Keep only the lines that hold the string "media", filtering out the rest of the entries below.

[Dataset records]
* * * * * * *
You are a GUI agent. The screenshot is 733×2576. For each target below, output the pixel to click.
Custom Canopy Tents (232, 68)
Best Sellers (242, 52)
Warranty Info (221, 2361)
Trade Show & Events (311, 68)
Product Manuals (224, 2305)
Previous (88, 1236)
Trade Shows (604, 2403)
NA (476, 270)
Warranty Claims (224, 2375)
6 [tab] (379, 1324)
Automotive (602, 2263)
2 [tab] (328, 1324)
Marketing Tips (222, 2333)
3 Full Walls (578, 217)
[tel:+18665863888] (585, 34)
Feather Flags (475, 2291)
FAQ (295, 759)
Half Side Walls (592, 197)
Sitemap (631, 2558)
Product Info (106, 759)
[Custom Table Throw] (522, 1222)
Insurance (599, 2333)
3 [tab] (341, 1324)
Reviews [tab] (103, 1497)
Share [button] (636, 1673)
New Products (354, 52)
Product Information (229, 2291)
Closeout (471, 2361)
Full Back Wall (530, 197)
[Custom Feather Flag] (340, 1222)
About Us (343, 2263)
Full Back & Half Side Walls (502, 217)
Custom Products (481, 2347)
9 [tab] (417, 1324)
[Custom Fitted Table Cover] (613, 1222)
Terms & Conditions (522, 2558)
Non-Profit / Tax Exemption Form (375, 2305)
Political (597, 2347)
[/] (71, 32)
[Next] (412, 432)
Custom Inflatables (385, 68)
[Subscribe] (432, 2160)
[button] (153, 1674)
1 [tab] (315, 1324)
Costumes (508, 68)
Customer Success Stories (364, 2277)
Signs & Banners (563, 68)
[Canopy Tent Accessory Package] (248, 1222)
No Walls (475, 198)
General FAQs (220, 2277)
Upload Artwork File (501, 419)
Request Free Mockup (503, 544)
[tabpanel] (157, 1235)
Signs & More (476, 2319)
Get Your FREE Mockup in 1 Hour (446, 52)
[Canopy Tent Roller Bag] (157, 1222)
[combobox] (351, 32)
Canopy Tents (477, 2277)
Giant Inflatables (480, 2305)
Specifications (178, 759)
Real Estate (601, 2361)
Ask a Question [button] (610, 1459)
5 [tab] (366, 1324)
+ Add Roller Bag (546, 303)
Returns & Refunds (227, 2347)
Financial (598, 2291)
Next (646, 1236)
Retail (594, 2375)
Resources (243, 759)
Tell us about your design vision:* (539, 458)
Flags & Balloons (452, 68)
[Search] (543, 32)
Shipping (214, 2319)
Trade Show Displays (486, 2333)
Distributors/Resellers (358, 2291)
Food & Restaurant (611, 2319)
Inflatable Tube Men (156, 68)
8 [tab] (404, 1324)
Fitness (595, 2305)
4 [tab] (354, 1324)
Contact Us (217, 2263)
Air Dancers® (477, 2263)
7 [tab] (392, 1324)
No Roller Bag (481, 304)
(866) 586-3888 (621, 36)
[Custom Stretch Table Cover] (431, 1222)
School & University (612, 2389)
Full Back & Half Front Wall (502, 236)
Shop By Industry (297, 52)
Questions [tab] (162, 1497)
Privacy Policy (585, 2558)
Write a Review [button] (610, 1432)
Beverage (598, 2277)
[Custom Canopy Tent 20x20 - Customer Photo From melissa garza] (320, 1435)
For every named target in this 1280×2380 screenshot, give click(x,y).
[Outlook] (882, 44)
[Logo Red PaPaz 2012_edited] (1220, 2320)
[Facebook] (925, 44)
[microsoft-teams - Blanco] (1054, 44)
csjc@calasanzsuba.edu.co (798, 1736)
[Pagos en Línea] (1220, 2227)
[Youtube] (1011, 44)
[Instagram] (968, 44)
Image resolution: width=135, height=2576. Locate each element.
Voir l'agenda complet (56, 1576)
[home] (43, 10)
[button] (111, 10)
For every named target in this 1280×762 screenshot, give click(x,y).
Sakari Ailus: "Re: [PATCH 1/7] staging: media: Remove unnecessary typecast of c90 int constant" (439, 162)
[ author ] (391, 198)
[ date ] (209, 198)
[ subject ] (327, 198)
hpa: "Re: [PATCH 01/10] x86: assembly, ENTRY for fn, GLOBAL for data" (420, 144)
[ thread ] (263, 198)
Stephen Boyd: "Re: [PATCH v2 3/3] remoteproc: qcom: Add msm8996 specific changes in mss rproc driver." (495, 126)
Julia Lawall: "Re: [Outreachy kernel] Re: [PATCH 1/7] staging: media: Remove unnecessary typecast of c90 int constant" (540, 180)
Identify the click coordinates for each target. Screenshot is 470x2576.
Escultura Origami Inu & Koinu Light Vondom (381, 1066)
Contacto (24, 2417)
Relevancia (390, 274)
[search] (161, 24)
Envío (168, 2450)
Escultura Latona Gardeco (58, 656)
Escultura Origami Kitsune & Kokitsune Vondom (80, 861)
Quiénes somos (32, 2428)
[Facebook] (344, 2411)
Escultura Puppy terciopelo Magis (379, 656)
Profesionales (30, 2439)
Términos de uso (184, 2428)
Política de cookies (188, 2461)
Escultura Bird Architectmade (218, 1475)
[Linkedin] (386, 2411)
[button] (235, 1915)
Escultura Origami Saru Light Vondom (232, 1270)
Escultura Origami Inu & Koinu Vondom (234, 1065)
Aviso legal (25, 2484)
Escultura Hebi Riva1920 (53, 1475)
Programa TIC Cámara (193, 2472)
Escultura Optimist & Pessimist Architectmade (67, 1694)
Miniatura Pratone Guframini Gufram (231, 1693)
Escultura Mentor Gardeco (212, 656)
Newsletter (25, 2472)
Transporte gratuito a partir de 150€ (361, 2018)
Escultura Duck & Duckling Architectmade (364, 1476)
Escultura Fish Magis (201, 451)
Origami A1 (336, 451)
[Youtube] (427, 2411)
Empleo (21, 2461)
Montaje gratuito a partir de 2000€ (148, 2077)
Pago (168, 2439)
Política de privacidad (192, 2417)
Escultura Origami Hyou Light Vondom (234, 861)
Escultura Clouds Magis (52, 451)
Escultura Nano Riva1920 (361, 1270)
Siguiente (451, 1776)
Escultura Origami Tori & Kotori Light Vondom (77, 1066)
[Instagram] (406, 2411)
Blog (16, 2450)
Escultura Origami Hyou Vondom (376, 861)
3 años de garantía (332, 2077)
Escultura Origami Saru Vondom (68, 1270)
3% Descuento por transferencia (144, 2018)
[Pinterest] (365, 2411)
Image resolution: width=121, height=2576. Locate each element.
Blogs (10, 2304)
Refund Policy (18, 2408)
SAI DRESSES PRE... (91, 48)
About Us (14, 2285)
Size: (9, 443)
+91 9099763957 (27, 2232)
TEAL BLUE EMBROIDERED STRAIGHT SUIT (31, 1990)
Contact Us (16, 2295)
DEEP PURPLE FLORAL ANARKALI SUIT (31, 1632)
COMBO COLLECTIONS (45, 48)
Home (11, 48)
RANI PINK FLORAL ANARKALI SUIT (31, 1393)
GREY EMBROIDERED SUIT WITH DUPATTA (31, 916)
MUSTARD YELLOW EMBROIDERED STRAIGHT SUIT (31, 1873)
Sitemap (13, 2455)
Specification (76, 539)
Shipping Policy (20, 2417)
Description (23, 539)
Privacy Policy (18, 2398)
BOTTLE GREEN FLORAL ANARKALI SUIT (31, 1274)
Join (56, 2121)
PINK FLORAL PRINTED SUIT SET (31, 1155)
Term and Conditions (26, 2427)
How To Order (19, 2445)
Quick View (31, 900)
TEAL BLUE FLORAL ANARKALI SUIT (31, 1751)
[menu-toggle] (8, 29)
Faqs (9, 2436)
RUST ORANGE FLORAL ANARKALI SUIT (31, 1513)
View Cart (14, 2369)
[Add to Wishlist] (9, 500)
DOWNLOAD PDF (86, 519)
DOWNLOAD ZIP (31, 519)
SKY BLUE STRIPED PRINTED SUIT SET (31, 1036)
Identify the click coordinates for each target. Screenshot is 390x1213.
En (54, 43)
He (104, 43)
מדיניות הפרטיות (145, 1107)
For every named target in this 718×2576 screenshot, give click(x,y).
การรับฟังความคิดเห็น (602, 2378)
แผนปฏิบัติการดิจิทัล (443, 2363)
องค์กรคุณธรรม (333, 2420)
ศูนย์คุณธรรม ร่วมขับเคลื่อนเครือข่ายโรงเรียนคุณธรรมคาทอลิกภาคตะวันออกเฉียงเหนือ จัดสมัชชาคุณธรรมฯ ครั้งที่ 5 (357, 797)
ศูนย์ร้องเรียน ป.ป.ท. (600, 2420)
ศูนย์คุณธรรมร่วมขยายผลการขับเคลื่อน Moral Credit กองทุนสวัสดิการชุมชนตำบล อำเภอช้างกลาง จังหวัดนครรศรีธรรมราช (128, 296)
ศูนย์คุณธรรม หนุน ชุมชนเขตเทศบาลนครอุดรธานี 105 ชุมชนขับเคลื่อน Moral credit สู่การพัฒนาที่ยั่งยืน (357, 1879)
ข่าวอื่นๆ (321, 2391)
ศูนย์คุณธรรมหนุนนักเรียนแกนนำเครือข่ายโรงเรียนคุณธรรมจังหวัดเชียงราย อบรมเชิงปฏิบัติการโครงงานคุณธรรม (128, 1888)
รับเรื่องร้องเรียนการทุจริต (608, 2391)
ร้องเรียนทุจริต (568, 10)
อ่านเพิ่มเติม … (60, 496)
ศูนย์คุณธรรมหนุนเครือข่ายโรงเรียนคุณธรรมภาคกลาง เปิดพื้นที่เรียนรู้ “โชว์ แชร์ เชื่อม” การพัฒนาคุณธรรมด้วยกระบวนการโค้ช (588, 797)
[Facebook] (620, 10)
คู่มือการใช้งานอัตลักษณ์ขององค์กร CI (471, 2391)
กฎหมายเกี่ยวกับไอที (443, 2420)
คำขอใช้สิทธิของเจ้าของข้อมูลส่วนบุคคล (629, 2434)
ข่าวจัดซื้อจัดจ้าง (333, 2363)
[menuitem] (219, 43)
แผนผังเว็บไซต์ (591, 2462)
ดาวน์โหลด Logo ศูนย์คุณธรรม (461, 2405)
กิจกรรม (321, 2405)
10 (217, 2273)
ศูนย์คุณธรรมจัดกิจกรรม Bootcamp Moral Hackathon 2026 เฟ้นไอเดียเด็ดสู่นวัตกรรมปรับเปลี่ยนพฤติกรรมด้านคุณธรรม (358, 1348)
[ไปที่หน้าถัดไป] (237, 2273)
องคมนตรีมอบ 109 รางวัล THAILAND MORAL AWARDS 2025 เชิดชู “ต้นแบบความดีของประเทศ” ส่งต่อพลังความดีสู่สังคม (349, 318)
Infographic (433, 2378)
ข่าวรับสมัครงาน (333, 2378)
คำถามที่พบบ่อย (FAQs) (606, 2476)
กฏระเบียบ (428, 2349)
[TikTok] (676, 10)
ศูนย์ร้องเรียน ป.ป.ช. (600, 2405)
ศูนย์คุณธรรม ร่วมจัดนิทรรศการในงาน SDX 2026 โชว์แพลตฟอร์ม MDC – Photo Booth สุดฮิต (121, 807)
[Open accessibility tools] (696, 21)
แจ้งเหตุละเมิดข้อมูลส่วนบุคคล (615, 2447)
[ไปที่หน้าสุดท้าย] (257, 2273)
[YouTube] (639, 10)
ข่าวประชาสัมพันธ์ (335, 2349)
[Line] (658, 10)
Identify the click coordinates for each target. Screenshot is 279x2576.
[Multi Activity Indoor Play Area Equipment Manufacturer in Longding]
* * * * * * *
● **Response to the exercise**
Sakari Ailus: "Re: [PATCH 1/7] staging: media: Remove unnecessary typecast of c90 int constant" (439, 162)
Julia Lawall: "Re: [Outreachy kernel] Re: [PATCH 1/7] staging: media: Remove unnecessary typecast of c90 int constant" (540, 180)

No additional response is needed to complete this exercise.